我遇到了一个非常奇怪的问题,即双精度矩阵变成字符串矩阵。我将代码缩减为以下问题:
num.samples <- nrow(expr.matrix)
num.genes <- ncol(expr.matrix)
gene.names <- colnames(expr.matrix)
# Define a function which returns a vector in order to...
execute.per.gene <- function(target.gene, ...) {
# Uninteresting code
x <- expr.matrix[,setdiff(1:num.genes, target.gene)]
y <- expr.matrix[,target.gene]
rf <- randomForest(x, y, mtry=10, ntree=100, importance=TRUE)

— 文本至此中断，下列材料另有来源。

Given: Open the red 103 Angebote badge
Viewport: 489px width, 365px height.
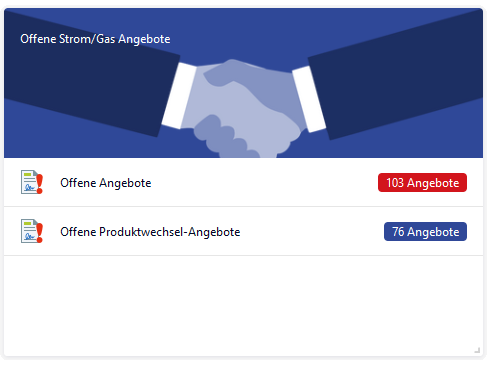Looking at the screenshot, I should [x=422, y=182].
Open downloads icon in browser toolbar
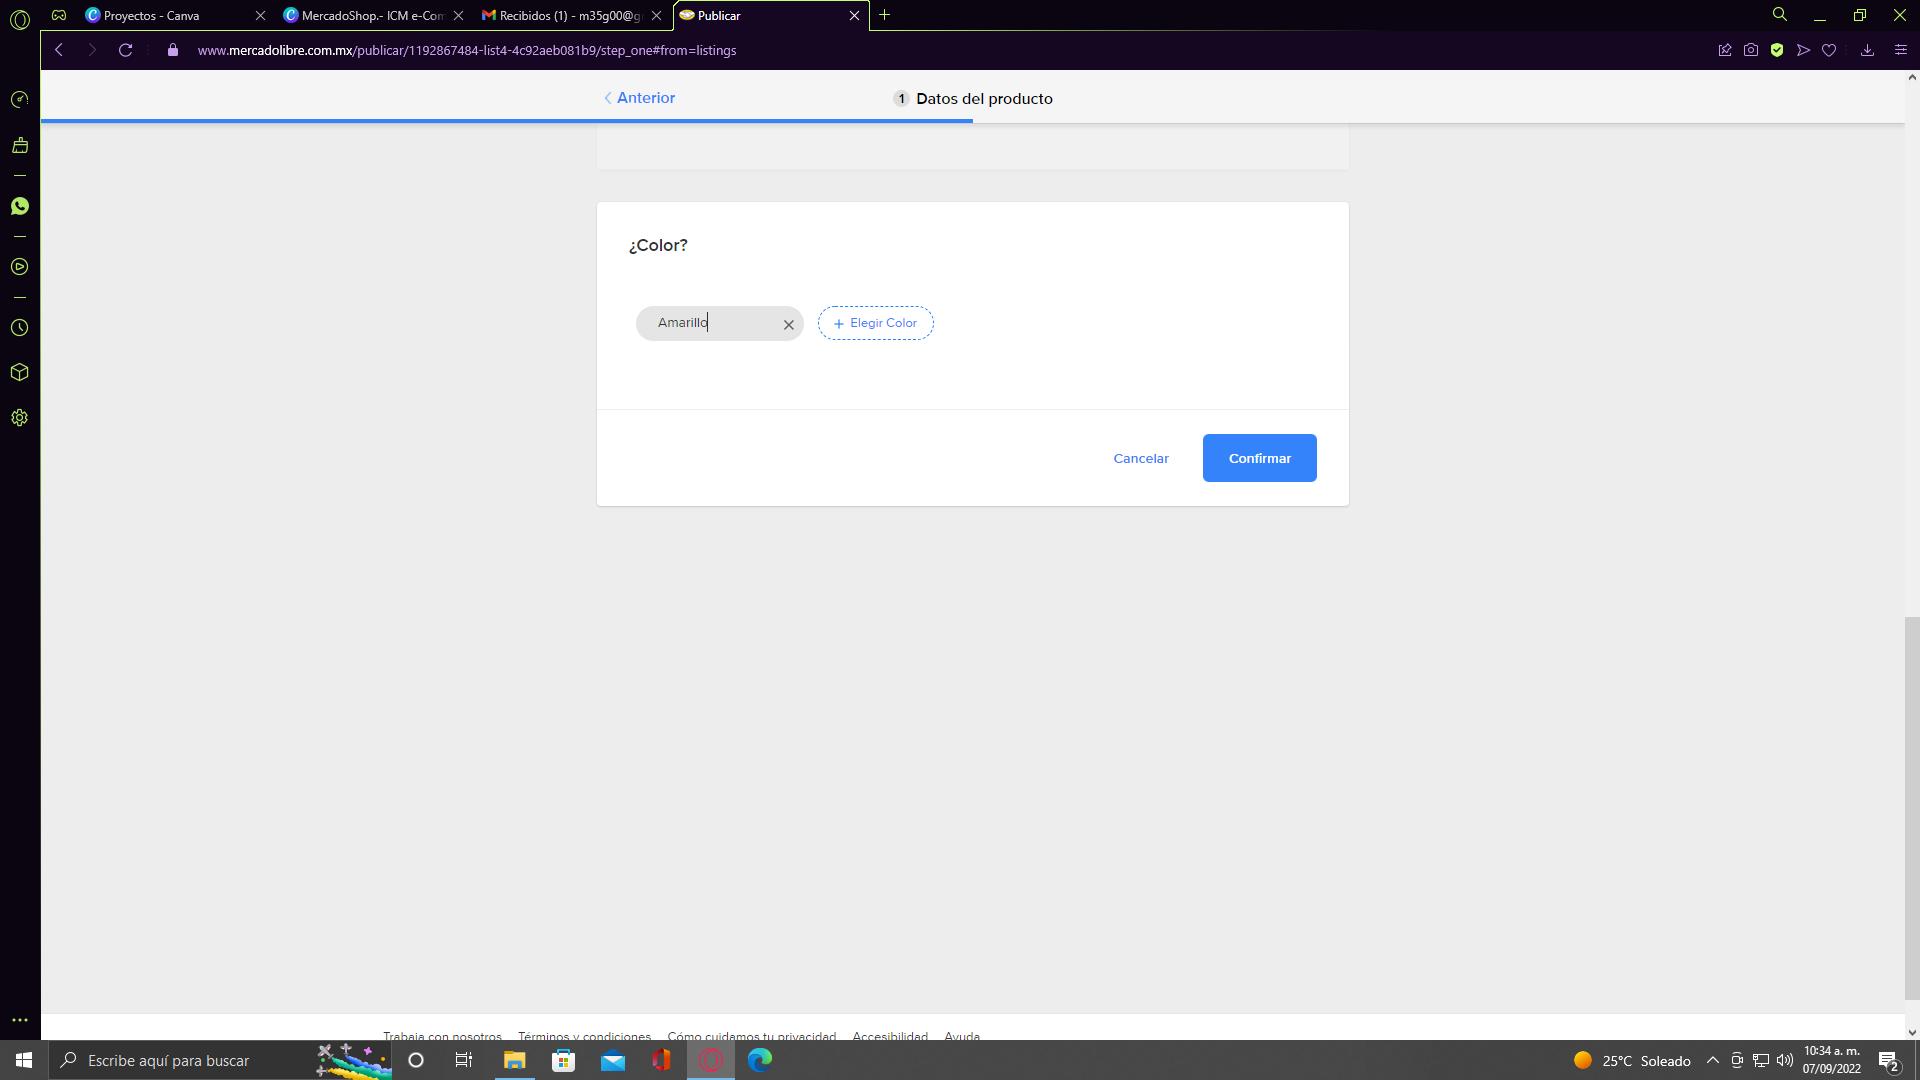Viewport: 1920px width, 1080px height. click(x=1866, y=50)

# Calculate importance measure
im <- importance(rf)[,"IncNodePurity"]
# Divide by number of samples
im / num.samples
}
# ... execute mclapply!
all.output <- mclapply(1:num.genes, execute.per.gene, mc.cores=mc.cores)
# Initialise matrix
weight.matrix <- matrix(0.0, nrow=num.genes, ncol=num.genes)
rownames(weight.matrix) <- gene.names
colnames(weight.matrix) <- gene.names
# And now I merge the results from 'all.output' into the weight.matrix
for (target.gene in 1:num.genes) {
# Get result
im <- all.output[[target.gene]]
# Find which rows to change for this column
cand.tf.idx <- match(names(im), gene.names)
# Merge results into output matrix
weight.matrix[cand.tf.idx, target.gene] <- im
}
# And suddenly, the matrix consists of a bunch of strings!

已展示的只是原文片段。